2 comments on "I didn't even know it"
  1. It's ok. I wouldn't worry. I have similar feelings towards those "women's literature" displays they have at chain bookstores. You know the ones I mean? The ones with stylized cartoons of a women with shopping shopping bags and whose blurb on the back read about how someone named Wanda is shoe crazy and going on some Sex in the City (I never got that show either) rampage through the city in search of a man and a good sale. Don't get me wrong, if a person enjoys them, there's nothing wrong with them for a little light reading. Hell, I read my fair share of crapp too. It's more the idea that THAT is "women's literature", like we're all too stupid to read anything that has some real depth.
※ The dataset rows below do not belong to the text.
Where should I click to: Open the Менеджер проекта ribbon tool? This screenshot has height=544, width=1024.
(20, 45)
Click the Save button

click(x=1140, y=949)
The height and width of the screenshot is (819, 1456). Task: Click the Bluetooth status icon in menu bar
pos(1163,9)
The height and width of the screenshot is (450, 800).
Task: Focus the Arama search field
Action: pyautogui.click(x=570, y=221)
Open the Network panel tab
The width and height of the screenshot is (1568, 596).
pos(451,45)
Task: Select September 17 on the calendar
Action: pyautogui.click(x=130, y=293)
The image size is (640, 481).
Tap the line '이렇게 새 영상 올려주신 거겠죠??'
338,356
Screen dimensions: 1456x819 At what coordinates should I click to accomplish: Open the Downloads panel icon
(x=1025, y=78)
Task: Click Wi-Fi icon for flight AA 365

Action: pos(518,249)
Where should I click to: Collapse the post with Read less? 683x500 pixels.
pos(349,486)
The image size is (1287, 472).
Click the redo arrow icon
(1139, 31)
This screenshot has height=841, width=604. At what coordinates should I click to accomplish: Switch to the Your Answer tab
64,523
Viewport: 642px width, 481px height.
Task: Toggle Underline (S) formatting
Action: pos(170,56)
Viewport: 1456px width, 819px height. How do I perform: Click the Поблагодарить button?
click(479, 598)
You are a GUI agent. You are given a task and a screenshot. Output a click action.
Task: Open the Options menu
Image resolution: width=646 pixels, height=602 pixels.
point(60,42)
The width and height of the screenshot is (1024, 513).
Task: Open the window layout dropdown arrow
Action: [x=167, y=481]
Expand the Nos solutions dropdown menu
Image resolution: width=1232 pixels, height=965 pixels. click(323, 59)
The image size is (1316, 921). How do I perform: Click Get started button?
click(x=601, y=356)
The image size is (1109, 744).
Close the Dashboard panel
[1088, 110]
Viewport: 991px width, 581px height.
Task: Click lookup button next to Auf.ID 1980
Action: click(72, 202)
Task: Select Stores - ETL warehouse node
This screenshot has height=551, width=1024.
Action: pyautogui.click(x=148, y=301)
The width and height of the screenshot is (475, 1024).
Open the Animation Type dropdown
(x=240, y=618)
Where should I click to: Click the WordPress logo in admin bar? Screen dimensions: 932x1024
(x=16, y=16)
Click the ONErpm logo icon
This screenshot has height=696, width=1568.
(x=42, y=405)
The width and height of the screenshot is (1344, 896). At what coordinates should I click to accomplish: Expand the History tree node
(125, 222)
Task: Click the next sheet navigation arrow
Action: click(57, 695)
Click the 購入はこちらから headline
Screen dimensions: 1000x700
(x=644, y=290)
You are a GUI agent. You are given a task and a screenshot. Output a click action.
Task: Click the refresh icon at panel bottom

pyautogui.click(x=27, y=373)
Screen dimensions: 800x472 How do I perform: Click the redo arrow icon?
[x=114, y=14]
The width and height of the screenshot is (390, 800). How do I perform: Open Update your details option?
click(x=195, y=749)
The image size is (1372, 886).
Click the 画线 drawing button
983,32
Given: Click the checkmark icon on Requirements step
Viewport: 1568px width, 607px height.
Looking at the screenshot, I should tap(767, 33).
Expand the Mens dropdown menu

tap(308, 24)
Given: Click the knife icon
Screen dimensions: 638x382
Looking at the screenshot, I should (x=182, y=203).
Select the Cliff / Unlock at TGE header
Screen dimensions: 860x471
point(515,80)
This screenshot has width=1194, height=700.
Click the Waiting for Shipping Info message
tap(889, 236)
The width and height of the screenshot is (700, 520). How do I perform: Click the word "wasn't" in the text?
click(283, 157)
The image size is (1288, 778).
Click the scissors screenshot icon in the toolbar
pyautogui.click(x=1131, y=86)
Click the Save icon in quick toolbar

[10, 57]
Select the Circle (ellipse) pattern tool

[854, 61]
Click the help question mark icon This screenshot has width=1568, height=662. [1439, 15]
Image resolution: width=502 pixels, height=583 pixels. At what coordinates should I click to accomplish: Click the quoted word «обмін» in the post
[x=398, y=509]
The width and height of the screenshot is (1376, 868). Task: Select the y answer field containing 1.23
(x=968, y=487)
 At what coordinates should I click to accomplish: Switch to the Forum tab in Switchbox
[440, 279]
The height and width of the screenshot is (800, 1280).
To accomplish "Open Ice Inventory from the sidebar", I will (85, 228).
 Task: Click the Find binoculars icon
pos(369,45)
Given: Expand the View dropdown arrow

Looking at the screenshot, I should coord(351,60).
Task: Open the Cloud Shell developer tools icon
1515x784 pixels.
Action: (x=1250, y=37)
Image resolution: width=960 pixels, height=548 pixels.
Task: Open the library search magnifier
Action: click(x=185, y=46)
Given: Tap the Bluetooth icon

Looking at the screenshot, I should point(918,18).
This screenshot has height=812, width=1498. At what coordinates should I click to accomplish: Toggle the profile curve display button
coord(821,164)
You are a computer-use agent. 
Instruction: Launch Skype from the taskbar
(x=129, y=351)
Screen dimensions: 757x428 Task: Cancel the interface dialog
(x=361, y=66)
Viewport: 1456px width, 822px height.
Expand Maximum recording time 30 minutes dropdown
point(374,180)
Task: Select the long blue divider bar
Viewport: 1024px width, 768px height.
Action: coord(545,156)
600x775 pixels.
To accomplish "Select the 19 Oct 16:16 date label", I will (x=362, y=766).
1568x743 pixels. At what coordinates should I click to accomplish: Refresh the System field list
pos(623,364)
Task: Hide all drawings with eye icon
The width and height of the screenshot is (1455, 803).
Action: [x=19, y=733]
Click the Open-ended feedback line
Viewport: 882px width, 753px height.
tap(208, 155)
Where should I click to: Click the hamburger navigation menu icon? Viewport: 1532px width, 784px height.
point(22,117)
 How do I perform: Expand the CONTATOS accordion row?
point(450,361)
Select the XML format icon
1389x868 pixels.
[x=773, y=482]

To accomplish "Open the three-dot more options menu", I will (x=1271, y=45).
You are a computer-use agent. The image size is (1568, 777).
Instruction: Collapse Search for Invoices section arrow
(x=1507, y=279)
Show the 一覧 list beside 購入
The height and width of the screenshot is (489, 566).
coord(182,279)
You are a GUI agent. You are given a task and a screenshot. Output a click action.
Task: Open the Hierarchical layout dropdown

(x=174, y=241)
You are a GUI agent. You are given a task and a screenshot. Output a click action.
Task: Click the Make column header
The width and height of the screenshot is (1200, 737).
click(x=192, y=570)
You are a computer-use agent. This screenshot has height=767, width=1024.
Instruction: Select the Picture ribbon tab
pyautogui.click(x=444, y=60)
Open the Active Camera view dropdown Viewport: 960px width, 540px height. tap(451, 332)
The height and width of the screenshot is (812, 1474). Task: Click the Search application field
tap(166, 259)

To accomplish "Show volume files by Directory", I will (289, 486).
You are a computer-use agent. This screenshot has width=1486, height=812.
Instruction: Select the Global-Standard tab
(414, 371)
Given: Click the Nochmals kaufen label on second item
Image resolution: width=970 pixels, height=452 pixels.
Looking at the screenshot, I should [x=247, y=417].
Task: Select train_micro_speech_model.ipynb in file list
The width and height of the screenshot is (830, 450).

Obviously, I know that there there are other books out there, but it's just the way this particular genre is marketed that I find incredibly annoying. Sheesh. DOn't even get me started. And that goes double for Oprah's Book Club. For some possibly irrational reason, I really have it in for Oprah. I could go on and on and on about this. So, see. You're not alone. Next time you want to cause a scene in the mystery aisle, you should take me along. Then I can create a distraction over in women's books.

  2. so... This would drive you nuts right?

    Chocolate Chip Cookie Murder by JoAnne Fluke

    Independent-minded Hannah Swenson makes her debut in a cleverly plotted cozy, full of appealing characters and delicious cookie recipes. Returning after her father's death to her hometown of Lake Eden, Minn., Hannah opens her own shop, the Cookie Jar, where much of the town's gossip percolates along with the strong coffee. Early one morning, she finds the driver of a delivery truck shot dead in the alley behind her shop. Hannah's brother-in-law, Bill, the county's deputy sheriff, recruits her to help him chase down the culprit. A surprising number of suspects emerges, but due to her cafe business and catering of local social events, Hannah is admirably placed to hear all, see much and investigate a little. Motives ranging from blackmail to extortion abound, as do descriptions of clothing and shopping. Cat fanciers will appreciate knowing how Hannah found her cat, but separating the wheat of the significant from the chaff of the irrelevant can be challenging. Fluke also stretches the imagination when Bill leaves most of the sleuthing to Hannah and when the sheriff's men fail to discover a second body at the dairy where the first victim was employed. But these are minor lapses in a story satisfyingly packed with plot twists and red herrings. The Pecan Chews recipe is especially recommended.